Warnung vor Exklusivverträgen
Der Austausch von Biologika auf Apothekenebene – er wird ein echtes Novum. Denn bislang obliegt es allein Ärzten und Ärztinnen zu entscheiden, ob ihre Patienten Original-Biologika oder einen darauf basierenden Nachahmer bekommen. Bei den klassischen, chemisch-synthetisch hergestellten Arzneien sieht das schon seit 2002 anders aus. Mit der sogenannten „Aut-idem-Regelung“, die damals im Zuge des Gesetzes zur Begrenzung der Arzneimittelausgaben in Kraft trat, wurden Apotheker verpflichtet, preisgünstigere Alternativen abzugeben, sofern der Arzt das nicht ausdrücklich ausschließt.
Diese Regelung soll nun also auf biotechnisch hergestellte Medikamente ausgeweitet werden. Ausgerechnet Biosimilar-Hersteller schlagen hier jedoch Alarm. Denn sie fürchten, dass der automatische Austausch von Original-Biologika durch günstige Nachahmer auf Apothekenebene nicht zu einer Stärkung ihrer Branche, sondern zu einer neuerlichen Abwanderung führt – und sich die Geschichte der Generikahersteller damit wiederholt.
Grund ist ein bestimmter Passus in der vom G-BA vorgesehenen Änderung der deutschen Arzneimittel-Richtlinie. Der schreibt vor, dass die Ersetzung "vorrangig durch ein Arzneimittel vorzunehmen ist, für das eine Vereinbarung (...) mit Wirkung für die Krankenkasse besteht (...)“. Mit „Vereinbarung“ sind Rabattverträge gemeint, die Krankenkassen mit Pharmaherstellern abschließen. Apotheker werden also künftig beim Austausch von Original-Biologika mit Biosimilars verpflichtet, solche Präparate bevorzugt abzugeben, für die die Krankenkassen Rabattverträge abgeschlossen haben.
Nun gewähren heutzutage zwar ohnehin fast alle Biosimilar-Hersteller den Krankenkassen Rabatte. Die Branche warnt aber, dass die Kassen durch die neuen Regeln noch stärker auf Exklusivverträge mit einzelnen Herstellern setzen könnten.

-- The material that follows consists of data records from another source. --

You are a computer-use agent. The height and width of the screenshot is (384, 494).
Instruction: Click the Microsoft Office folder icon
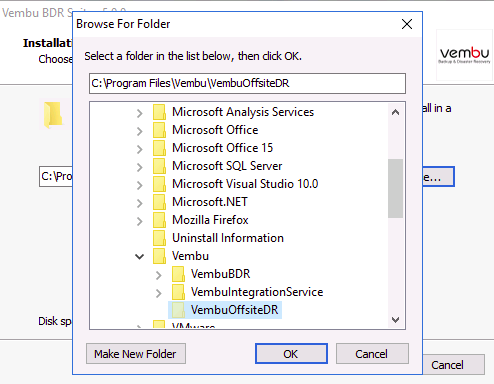click(159, 130)
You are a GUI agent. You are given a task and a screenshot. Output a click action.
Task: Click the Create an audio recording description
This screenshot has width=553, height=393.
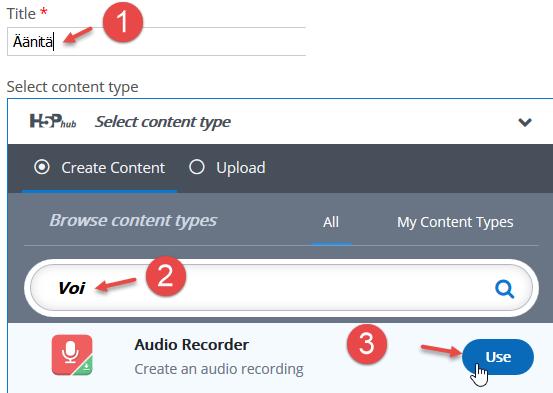[x=219, y=369]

Denn der gesetzlich vorgeschriebene Automatismus verschafft ihnen so einen größeren Kostenvorteil als wenn sie Verträge mit mehreren Lieferanten abschließen würden.
G-BA klopft sich auf die Schulter
Die Folgen sind aus Sicht von Pro Biosimilars absehbar: Wenn nur noch der billigste Hersteller bei den Ausschreibungen der Krankenkassen den Zuschlag erhält, dann ziehen sich andere Unternehmen irgendwann aus der Produktion zurück. Die Politik bewegt sich mit den Plänen „auf denselben Teufelskreis zu, in den sie auch bei Generika geraten ist“, sagt Pro-Biosimilars-Chef Walter Röhrer. „Das ist weder wirtschaftlich noch nachvollziehbar.“
Bislang sind die Warnungen allerdings ins Leere gelaufen. Anfang Dezember hat der G-BA den Beschluss für die vorgesehenen Änderungen in der Arzneimittel-Richtlinie vorgelegt. Der gesetzgeberische Wille sei in der Sache eindeutig, sagt G-BA-Chef Josef Hecken. "Es geht darum, auch im Bereich der Biologika Kosten für die Versichertengemeinschaft einzusparen. Aufgabe des G-BA ist es also, die Verordnung und Abgabe preisgünstiger Biologika zu fördern – ohne für die Patientinnen und Patienten die Arzneimittel-Therapiesicherheit oder die Teilhabe am medizinischen Fortschritt zu gefährden. Das ist uns, aus meiner Sicht, mit dem heutigen Beschluss gelungen.“
Der Beschluss soll nun dem Bundesgesundheitsministerium zur Prüfung vorgelegt werden. Wenn dieser nichts zu beanstanden hat, treten die Regeln frühestens im April 2026 in Kraft.